[Dataset entries]
_ _ _
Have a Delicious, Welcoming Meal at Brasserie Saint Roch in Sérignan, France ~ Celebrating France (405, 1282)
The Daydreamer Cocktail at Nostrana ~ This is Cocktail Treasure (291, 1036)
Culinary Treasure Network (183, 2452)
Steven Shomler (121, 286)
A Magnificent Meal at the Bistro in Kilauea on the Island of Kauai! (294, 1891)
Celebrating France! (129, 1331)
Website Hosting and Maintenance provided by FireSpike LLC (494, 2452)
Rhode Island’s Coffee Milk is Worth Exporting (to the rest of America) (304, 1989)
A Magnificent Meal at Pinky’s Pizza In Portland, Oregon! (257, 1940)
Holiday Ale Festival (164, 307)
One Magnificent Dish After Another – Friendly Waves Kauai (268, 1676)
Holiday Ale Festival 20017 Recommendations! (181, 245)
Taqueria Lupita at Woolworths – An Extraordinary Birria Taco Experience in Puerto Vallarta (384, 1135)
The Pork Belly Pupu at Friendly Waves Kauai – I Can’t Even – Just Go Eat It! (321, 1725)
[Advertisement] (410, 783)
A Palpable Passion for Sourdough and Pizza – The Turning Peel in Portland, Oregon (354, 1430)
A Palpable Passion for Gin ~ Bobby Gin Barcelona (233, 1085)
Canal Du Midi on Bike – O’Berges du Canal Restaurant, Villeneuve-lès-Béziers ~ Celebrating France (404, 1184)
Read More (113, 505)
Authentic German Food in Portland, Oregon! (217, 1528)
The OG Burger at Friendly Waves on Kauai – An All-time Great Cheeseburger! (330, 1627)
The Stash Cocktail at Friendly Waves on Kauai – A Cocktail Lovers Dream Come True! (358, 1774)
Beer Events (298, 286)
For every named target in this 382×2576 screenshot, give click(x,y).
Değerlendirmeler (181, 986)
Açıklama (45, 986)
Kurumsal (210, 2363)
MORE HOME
_ _ _
■ **Required work**
Each line above must be reproduced exactly as it stands.

■ **Solution**
Have a Delicious, Welcoming Meal at Brasserie Saint Roch in Sérignan, France ~ Celebrating France (405, 1282)
The Daydreamer Cocktail at Nostrana ~ This is Cocktail Treasure (291, 1036)
Culinary Treasure Network (183, 2452)
Steven Shomler (121, 286)
A Magnificent Meal at the Bistro in Kilauea on the Island of Kauai! (294, 1891)
Celebrating France! (129, 1331)
Website Hosting and Maintenance provided by FireSpike LLC (494, 2452)
Rhode Island’s Coffee Milk is Worth Exporting (to the rest of America) (304, 1989)
A Magnificent Meal at Pinky’s Pizza In Portland, Oregon! (257, 1940)
Holiday Ale Festival (164, 307)
One Magnificent Dish After Another – Friendly Waves Kauai (268, 1676)
Holiday Ale Festival 20017 Recommendations! (181, 245)
Taqueria Lupita at Woolworths – An Extraordinary Birria Taco Experience in Puerto Vallarta (384, 1135)
The Pork Belly Pupu at Friendly Waves Kauai – I Can’t Even – Just Go Eat It! (321, 1725)
[Advertisement] (410, 783)
A Palpable Passion for Sourdough and Pizza – The Turning Peel in Portland, Oregon (354, 1430)
A Palpable Passion for Gin ~ Bobby Gin Barcelona (233, 1085)
Canal Du Midi on Bike – O’Berges du Canal Restaurant, Villeneuve-lès-Béziers ~ Celebrating France (404, 1184)
Read More (113, 505)
Authentic German Food in Portland, Oregon! (217, 1528)
The OG Burger at Friendly Waves on Kauai – An All-time Great Cheeseburger! (330, 1627)
The Stash Cocktail at Friendly Waves on Kauai – A Cocktail Lovers Dream Come True! (358, 1774)
Beer Events (298, 286)
For every named target in this 382×2576 screenshot, give click(x,y).
Değerlendirmeler (181, 986)
Açıklama (45, 986)
Kurumsal (210, 2363)
MORE HOME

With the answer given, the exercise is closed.